July 9, 2024

Develop locally, deploy globally

The recent surge in AI application development can be attributed to several factors: (1) advancements in machine learning algorithms that unlock previously intractable use cases, (2) the exponential growth in computational power enabling the training of ever-more complex models, and (3) the ubiquitous availability of vast datasets required to fuel these algorithms. However, as AI projects become increasingly pervasive, effective development paradigms, like those commonly found in traditional software development, remain elusive.

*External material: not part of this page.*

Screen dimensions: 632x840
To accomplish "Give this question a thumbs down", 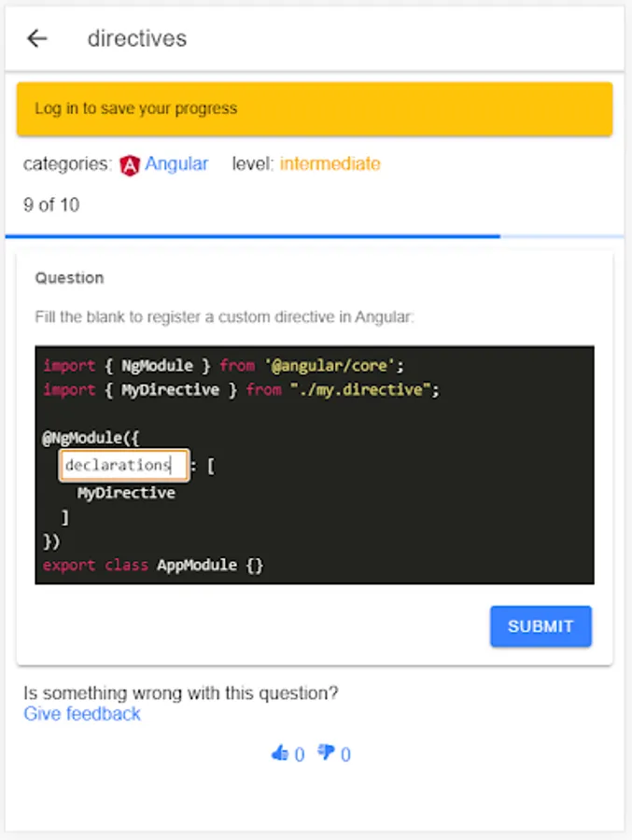I will 326,752.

In particular, it remains nearly impossible to build streamlined and scalable development workflows that bridge the gap between local development and cloud deployment. These workflows are complicated because AI tooling is fragmented, with each tool presenting its own trade-offs and limitations.

Today’s AI developers must leverage a multitude of different tools across their end-to-end AI workflows. Some tools work for cloud accelerators but are limited to local CPUs, while others excel for local CPU development but aren’t cloud-enabled. Working across these tools requires problematic abstractions and translators to unify fundamentally incompatible technologies, requiring rewriting of model or application code to make it all work together.

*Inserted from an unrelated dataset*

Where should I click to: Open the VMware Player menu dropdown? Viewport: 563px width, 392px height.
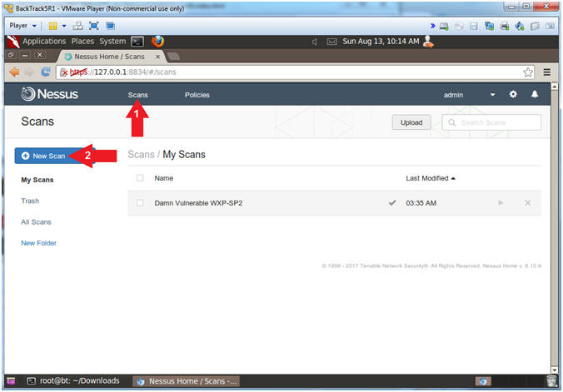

Sometimes, it seems impossible to piece together the right combination of tools and hardware to support the full developer lifecycle and provide the best performance-to-cost trade-off for any given model.

How MAX helps

MAX solves these problems by providing a unified inference API backed by a state-of-the-art compiler and inference runtime that works with a variety of models and hardware types across local laptops and common cloud instances. MAX doesn't require you to migrate your entire AI pipeline and serving infrastructure to something new—it meets you where you are now and allows you to upgrade incrementally.

MAX makes your pipeline portable across a wide range of CPU architectures—Intel, AMD, and ARM—and GPUs, opening up more portability and performance. MAX allows you to take advantage of the breadth and depth of different cloud instances at the best price, ensuring you always get the best inference cost-performance ratio.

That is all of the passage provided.